In a press release, DataPhyte noted that the analysis was triggered by the myriads of abandoned, poorly implemented and untraceable projects reported by Tracka, UDEME, Follow-the-Money, Budeshi, and ConsTrack.
Dataphyte carried out a comparative analysis of hard projects (infrastructure, works and construction) and soft projects (training, distribution of equipment, gifting of goods, and cash handouts) in the 2021 zonal intervention budget document.
An analysis of the 1,884 projects in the 2021 ZIP shows that 65 percent of these projects can be categorised as soft projects which includes training, cash grants, and goods and supplies.
According to DataPhyte, soft projects are so called because the outputs or outcome are intangible or transient in value to individual beneficiaries or communities and only satisfy a few individuals, who are linked to the politicians doling out the ‘empowerment’ benefits, rather than the general populace who would have benefited equally from infrastructure projects.
Dataphyte’s program lead, Charles Mba, said soft projects are challenging to track and difficult to measure impact across the constituencies of the lawmakers, adding that, by their nature, they totally defeat the purpose of the zonal interventions and lend disservice to the intended investments in the grassroots.
DataPhyte reports shows that ₦64.78 billion out of the allocated N100 billion will be spent on soft projects implying that more than 3 out of every 5 Zonal Intervention Projects approved by the National Assembly for the year 2021 are soft projects.

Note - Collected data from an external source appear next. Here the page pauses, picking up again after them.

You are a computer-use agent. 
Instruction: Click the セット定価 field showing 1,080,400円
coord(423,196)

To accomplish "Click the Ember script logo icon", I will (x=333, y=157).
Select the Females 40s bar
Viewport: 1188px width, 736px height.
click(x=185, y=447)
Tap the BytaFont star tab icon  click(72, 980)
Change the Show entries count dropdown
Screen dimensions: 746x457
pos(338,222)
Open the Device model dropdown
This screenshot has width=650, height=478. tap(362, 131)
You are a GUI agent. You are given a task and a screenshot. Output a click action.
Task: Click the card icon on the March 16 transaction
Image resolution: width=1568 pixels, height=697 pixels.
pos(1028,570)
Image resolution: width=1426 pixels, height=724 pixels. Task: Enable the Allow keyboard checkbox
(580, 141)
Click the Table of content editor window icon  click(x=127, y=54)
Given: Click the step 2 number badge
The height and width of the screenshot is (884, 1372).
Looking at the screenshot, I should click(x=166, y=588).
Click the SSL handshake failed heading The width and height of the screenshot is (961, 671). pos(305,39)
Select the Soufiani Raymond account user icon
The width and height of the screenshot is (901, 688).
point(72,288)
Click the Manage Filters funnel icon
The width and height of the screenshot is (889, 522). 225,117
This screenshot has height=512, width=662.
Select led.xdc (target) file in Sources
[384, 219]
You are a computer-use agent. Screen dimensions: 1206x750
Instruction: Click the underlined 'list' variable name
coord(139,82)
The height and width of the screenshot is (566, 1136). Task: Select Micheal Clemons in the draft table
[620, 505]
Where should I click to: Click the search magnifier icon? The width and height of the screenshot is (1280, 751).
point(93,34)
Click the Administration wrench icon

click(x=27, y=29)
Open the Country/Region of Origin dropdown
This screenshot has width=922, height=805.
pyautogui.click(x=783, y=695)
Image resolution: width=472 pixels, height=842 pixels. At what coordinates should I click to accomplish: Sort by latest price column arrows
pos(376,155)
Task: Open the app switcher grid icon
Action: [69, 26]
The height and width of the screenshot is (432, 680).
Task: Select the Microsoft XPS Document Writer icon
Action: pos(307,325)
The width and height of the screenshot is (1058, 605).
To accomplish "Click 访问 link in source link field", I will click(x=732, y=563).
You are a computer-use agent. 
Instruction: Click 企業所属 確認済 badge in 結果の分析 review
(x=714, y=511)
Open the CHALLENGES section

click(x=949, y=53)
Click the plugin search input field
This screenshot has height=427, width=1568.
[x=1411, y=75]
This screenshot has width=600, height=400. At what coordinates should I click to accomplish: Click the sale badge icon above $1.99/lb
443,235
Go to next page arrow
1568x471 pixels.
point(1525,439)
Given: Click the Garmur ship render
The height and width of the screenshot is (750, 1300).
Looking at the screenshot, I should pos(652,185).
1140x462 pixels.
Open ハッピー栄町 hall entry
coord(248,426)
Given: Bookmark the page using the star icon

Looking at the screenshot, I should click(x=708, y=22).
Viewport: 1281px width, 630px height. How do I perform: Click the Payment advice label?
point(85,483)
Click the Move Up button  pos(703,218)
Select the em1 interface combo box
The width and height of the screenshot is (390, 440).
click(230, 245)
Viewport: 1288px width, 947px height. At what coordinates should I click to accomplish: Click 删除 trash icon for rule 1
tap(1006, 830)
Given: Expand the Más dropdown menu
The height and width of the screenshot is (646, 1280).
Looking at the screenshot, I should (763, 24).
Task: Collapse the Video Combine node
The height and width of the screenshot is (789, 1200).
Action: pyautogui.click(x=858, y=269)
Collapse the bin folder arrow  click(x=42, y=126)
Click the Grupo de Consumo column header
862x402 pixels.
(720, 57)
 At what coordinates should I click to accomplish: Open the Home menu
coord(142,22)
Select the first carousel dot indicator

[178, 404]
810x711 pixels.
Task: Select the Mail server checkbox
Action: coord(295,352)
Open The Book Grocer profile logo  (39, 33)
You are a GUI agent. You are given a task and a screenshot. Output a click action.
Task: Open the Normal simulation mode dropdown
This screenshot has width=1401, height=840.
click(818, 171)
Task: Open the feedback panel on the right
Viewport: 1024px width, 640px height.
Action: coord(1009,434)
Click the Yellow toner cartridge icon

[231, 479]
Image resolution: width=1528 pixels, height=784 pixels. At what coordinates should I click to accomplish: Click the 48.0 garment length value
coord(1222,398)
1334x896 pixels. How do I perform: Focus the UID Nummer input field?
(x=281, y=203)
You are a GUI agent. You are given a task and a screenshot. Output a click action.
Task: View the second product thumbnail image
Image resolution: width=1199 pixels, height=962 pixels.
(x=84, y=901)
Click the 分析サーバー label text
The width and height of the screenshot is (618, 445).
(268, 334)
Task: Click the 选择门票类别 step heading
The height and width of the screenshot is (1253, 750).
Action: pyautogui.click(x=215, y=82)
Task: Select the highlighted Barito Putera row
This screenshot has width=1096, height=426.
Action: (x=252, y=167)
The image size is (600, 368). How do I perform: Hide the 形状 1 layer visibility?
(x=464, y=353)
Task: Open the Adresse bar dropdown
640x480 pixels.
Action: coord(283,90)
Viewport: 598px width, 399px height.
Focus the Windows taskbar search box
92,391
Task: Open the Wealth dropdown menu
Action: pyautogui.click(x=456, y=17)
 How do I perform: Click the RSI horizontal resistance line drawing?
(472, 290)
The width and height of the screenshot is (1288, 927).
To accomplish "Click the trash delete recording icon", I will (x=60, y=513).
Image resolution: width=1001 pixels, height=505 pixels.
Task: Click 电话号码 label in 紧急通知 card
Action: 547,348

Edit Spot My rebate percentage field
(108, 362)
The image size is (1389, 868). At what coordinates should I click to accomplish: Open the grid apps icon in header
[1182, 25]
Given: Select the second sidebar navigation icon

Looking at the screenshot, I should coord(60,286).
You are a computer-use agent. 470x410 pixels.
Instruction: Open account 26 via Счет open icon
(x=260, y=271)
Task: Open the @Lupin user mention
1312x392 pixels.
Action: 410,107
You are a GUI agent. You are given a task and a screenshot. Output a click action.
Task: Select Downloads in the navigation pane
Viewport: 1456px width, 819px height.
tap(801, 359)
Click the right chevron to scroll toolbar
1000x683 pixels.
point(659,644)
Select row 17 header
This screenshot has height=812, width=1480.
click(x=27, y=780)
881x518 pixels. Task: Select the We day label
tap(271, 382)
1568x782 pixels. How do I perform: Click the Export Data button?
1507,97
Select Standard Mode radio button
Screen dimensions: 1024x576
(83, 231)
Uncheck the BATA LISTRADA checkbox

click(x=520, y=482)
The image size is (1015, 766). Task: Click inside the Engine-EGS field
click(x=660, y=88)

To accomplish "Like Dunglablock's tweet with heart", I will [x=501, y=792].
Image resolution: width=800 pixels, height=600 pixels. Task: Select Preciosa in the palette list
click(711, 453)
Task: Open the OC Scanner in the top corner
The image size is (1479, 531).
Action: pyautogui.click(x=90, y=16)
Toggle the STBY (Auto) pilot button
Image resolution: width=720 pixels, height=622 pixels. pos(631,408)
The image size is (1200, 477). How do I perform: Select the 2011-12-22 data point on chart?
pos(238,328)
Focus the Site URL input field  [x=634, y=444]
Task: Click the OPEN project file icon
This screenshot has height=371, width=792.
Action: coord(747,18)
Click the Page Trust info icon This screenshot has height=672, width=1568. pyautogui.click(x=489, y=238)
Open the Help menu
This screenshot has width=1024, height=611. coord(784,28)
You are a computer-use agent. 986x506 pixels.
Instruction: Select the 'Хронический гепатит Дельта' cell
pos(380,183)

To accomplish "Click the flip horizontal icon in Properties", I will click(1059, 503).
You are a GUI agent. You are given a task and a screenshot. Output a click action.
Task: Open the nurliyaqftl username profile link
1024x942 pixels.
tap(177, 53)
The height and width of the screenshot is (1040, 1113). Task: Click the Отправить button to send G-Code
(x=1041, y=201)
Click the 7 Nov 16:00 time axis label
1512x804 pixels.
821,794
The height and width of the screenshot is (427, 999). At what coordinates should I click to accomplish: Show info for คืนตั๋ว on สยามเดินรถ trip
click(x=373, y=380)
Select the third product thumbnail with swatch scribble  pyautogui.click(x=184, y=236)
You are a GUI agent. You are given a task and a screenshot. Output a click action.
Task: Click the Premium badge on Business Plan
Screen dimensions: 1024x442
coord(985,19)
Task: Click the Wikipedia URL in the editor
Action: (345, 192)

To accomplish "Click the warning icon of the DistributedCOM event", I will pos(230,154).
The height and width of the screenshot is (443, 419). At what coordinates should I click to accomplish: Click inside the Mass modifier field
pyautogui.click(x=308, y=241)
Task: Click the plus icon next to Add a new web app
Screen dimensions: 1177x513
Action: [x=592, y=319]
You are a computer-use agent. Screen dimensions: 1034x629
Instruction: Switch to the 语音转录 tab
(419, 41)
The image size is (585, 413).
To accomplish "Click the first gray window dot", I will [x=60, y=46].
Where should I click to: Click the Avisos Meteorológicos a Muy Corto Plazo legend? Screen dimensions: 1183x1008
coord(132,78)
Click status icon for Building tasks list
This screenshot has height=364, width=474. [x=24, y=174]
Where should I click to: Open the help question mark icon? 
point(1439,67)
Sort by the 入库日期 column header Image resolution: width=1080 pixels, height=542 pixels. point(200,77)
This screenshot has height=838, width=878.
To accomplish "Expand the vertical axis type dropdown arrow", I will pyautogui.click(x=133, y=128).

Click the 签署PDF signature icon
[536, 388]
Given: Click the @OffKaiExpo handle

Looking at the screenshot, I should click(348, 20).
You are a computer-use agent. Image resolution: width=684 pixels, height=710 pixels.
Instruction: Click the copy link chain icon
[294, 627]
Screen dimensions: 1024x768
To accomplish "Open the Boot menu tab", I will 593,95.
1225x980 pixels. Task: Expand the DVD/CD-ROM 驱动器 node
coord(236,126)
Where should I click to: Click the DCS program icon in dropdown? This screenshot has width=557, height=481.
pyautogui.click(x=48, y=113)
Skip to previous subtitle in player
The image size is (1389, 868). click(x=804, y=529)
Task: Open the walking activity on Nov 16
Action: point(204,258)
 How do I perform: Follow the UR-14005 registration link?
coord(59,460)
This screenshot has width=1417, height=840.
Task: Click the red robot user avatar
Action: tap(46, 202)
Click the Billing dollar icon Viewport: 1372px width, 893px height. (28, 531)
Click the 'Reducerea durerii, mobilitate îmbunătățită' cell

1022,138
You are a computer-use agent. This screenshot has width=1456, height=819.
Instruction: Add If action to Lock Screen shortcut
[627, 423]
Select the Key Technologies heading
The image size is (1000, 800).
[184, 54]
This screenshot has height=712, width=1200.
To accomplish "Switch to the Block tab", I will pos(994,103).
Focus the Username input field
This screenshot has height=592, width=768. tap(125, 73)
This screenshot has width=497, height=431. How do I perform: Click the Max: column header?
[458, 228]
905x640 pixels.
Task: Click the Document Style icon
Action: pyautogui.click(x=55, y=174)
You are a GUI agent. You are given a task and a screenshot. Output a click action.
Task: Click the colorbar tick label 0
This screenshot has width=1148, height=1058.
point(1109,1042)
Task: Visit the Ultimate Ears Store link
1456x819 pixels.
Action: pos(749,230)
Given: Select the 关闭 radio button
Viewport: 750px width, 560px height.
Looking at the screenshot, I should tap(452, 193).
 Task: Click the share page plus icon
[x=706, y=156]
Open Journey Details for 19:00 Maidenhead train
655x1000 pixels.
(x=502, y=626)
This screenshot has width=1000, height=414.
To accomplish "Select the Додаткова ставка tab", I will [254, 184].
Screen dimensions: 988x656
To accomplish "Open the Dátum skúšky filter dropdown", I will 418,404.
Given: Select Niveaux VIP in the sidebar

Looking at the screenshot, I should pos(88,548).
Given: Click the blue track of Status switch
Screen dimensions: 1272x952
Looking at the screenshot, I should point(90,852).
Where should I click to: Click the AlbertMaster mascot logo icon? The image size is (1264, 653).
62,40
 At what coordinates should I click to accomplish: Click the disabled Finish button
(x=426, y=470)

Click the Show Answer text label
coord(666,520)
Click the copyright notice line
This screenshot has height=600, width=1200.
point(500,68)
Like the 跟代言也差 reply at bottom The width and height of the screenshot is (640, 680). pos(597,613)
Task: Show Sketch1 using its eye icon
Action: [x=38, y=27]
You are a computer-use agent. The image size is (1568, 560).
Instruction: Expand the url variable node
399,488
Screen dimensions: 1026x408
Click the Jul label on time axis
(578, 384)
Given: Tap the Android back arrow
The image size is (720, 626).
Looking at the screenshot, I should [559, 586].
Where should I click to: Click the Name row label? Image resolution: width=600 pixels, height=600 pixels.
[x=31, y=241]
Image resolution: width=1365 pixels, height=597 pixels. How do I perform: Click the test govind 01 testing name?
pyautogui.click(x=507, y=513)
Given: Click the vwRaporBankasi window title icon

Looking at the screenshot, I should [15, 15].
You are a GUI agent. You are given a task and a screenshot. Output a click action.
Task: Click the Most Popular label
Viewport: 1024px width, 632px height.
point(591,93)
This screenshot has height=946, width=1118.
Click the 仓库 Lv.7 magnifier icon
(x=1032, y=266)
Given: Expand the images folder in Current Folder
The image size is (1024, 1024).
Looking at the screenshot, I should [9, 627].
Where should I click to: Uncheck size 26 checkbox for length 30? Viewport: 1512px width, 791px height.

Only 35 per cent of these projects are hard projects which will benefit the entire community in form of constructions and other capital projects.
Joshua Olufemi, Founder of Dataphyte, lamented that the federal government has spent trillions of naira to alleviate infrastructural gaps at the grassroots without visible impact on the populace.
He recommended that needs assessment should be a compulsory prerequisite for appropriating constituency projects, adding that lawmakers should consult citizens before they conceive ZIPs.
Olufemi further proposed that implementing agencies within the executive arm should only request finance for projects they can complete.